The appeal should be allowed with costs both here and in the Supreme Court in banco against Vaughan Construction Company Limited. There should be no costs to or against Her Majesty the Queen in the right of the Province of Nova Scotia. The order for costs made by Judge Pottier on June 19, 1959 should stand. Out of the compensation award of $280,000 Vaughan Construction Company Limited is entitled to $183,760 and the City of Halifax to $96,240, both sums bearing interest at 5 per cent per annum from June 18, 1956.

Locke J.:—I have had the advantage of reading the reasons for judgment to be delivered in this matter by my brother Judson and I agree with his opinion that at the date of the expropriation the City of Halifax had an interest in the land within the meaning of that term in s. 1 of the Expropriation Act, R.S.N.S. 1954, c. 91. This appears to me to follow from the decision of this Court in Frobisher v. Canadian Pipelines & Petroleums Ltd.8, which approved the judgment of the Court of Appeal in London and South Western Railway v. Gomm9.
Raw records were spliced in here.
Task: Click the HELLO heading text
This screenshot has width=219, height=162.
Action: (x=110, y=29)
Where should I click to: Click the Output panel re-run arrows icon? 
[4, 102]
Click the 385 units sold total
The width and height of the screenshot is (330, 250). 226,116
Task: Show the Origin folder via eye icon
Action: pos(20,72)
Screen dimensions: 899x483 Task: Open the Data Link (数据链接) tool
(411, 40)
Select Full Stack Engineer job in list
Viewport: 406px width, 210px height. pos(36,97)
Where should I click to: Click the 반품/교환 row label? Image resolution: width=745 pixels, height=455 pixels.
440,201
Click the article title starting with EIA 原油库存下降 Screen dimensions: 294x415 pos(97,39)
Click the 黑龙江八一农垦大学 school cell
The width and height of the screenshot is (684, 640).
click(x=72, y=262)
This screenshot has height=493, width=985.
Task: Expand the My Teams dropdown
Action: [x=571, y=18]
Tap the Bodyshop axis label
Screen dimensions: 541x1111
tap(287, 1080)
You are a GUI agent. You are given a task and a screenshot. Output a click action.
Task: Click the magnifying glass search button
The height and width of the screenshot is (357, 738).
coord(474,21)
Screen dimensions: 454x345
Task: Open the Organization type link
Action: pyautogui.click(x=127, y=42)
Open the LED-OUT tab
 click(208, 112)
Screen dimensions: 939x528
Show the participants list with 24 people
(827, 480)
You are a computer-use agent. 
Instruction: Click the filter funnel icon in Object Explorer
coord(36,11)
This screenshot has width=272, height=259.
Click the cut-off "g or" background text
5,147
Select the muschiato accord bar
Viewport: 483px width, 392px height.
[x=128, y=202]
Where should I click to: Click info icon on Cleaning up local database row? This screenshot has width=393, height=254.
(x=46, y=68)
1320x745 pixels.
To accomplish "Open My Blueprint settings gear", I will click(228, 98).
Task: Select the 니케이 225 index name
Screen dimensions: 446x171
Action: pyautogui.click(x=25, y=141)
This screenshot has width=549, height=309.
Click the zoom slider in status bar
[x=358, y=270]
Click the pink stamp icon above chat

I would allow the appeal and direct that judgment be entered in the terms proposed.

Appeal allowed with costs.

Solicitor for the appellant: T. C. Doyle, Halifax.

Solicitor for the respondent, Vaughan Construction Co. Ltd.: Donald McInnes, Halifax.

Solicitor for the respondent, Her Majesty the Queen in the Right of the Province of Nova Scotia: John A. Y. MacDonald, Halifax.



1 (1960), 44 M.P.R. 220, (1961), 25 D.L.R. (2d) 26.

2 (1960), 44 M.P.R. 220, (1961), 25 D.L.R. (2d) 26.

3 (1879), 11 Ch. D. 421, 48 L.J. Ch. 552.

4 (1882), 20 Ch. D. 562, 51 L.J. Ch. 530.

5 [1900] 2 Ch. 352; affirmed, [1901] 2 Ch. 37.

6 (1852), 1 DeG. M. & G. 604, 42 E.R. 687.

7 [1960] S.C.R. 126 at 146, 21 D.L.R. (2d) 497.

8 [1960] S.C.R. 126, 21 D.L.R. (2d) 497.

9 (1882), 20 Ch. D. 562, 51 L.J. Ch. 530.